Public-benefits notices must also meet other standards, including plain-language and understandability requirements. Reviewing notices with both a legal and plain-language lens is critical, especially as we progress to a more technologically centered service-delivery system in which the way that clients receive notices is changing.

Lessons Learned: Rewriting Public-Benefits Notices in New Mexico

Despite some improvements on notices over the years, the notices have fallen short of federal standards. After the state agency adopted a new eligibility and information technology (IT) system in October 2013, the notices became more of a concern because the new system led to a backlog of tens of thousands of benefit applications and renewals that were not processed within federal and state time frames. The computer system began automatically denying and closing backlogged cases and sending out notices that applicants “failed to comply with the application/recertification process” when, in reality, the state agency had failed to process the case. Meanwhile, New Mexico’s case and procedural error rate, a measure used by the Food and Nutrition Service to assess the validity of negative actions on SNAP benefit cases, was the third highest in the country, largely due to inadequate notices.

The New Mexico Center on Law and Poverty filed a motion in March 2014 to enforce compliance with the notice provisions of the consent decree. The New Mexico Human Services Department entered a stipulated order with plaintiffs’ counsel and agreed to rewrite all notices with plaintiffs’ counsel. The New Mexico Center on Law and Poverty and the department have worked closely together since May 2014 to achieve that goal.

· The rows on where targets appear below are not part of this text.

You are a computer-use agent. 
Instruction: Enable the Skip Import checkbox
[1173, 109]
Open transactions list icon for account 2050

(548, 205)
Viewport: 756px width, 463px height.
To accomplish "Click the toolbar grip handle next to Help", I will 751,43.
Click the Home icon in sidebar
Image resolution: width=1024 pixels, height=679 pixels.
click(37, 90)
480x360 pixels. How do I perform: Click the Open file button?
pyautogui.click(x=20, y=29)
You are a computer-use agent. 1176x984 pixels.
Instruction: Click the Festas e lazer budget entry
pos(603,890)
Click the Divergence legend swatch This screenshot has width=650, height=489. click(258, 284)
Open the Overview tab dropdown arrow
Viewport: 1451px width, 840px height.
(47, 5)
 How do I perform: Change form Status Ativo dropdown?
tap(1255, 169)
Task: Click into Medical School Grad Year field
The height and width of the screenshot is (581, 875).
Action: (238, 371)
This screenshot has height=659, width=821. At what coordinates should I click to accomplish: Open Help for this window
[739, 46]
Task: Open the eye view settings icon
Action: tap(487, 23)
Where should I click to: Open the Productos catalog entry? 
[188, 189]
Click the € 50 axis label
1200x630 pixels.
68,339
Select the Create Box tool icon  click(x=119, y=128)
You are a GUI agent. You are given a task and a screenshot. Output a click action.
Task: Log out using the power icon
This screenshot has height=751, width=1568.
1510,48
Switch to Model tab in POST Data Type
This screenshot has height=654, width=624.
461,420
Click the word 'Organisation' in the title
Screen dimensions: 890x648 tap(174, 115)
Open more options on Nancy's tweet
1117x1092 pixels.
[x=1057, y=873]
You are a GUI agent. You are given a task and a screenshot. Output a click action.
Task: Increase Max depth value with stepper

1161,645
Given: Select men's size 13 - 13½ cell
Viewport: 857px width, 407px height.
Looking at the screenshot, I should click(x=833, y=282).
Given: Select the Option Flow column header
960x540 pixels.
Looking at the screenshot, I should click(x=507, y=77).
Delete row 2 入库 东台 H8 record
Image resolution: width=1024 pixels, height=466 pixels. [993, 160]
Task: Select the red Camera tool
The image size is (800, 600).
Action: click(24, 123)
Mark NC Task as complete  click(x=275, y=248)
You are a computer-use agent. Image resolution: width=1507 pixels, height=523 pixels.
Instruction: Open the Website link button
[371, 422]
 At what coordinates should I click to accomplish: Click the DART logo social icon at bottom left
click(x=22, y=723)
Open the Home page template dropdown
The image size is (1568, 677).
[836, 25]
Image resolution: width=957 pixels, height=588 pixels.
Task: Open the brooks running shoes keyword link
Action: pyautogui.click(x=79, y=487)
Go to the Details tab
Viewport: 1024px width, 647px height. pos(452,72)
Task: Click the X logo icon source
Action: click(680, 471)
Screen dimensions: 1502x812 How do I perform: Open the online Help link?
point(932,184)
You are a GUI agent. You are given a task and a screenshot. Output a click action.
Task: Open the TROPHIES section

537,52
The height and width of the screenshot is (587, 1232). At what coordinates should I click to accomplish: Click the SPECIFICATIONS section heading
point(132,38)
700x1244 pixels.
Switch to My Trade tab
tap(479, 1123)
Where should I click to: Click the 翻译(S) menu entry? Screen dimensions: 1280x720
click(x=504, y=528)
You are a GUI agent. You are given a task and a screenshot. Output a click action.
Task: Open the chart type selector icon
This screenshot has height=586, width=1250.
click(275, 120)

The first step was to set out a time frame for the large task of rewriting the hundreds of notices and standard form documents in use by the department, which had already established a work group to fix deficiencies related to the high SNAP error rate. The work group now includes state agency staff across the benefit programs, the New Mexico Center on Law and Poverty, and programmers working on the state’s IT system. After eight months, the work group completed the first rewrite of the primary eligibility notice and all relevant denial and closure reasons. The work group is facing a changing time frame. The state agency initially projected one year to create and implement legally compliant notices. Instead the agency took a year to evaluate and redraft the notices, and now it anticipates another six months to program and implement the new notices.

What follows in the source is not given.